§ WHAT YOU HAVE TO DO: Search the records below for the string "computer" and copy each line where it turns up.

§ RECORDS FOR THIS EXERCISE:
★ ★ ★ ★
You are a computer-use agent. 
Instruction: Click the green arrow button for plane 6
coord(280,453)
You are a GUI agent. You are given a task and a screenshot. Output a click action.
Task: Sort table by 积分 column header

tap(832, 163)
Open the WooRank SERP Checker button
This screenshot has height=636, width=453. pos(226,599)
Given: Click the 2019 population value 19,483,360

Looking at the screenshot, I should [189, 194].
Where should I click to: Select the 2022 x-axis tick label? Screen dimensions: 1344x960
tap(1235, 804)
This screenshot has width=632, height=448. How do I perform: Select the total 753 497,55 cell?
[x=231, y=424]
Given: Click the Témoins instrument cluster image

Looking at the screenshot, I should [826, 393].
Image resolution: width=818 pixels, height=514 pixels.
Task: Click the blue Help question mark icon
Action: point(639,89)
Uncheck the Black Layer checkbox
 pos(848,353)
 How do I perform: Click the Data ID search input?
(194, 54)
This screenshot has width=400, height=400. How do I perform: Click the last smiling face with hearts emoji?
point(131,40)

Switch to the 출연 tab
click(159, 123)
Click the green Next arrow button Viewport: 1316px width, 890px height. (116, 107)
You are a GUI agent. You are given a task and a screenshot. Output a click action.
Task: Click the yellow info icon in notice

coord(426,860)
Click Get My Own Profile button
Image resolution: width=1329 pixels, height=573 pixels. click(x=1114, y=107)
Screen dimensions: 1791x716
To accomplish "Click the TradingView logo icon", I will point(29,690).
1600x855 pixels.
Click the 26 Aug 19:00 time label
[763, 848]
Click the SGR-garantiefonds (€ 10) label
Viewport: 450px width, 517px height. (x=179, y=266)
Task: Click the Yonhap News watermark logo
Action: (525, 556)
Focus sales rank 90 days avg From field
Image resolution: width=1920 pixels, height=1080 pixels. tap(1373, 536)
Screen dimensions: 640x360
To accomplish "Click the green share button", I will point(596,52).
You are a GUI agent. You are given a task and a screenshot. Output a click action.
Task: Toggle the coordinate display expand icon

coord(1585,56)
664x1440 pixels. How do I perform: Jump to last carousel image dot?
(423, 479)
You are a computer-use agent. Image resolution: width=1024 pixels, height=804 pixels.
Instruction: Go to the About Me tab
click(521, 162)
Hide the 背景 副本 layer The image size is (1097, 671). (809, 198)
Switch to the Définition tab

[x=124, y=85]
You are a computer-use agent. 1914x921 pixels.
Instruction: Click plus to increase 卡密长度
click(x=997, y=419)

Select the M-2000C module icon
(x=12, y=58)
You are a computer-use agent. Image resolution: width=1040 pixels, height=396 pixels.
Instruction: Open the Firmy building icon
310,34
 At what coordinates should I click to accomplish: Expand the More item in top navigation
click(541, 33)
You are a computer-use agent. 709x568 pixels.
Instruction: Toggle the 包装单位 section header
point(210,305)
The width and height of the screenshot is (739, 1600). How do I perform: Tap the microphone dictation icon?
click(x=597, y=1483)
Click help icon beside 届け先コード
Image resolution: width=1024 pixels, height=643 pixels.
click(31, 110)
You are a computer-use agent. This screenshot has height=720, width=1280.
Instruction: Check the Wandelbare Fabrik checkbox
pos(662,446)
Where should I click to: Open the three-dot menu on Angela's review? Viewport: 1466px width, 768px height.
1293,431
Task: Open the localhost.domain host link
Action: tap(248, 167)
★ ★ ★ ★
§ THE COMPLETED TASK:
You are a computer-use agent. 
You are a computer-use agent. Image resolution: width=1024 pixels, height=804 pixels.
You are a computer-use agent. 1914x921 pixels.
You are a computer-use agent. Image resolution: width=1040 pixels, height=396 pixels.
You are a computer-use agent. 709x568 pixels.
You are a computer-use agent. This screenshot has height=720, width=1280.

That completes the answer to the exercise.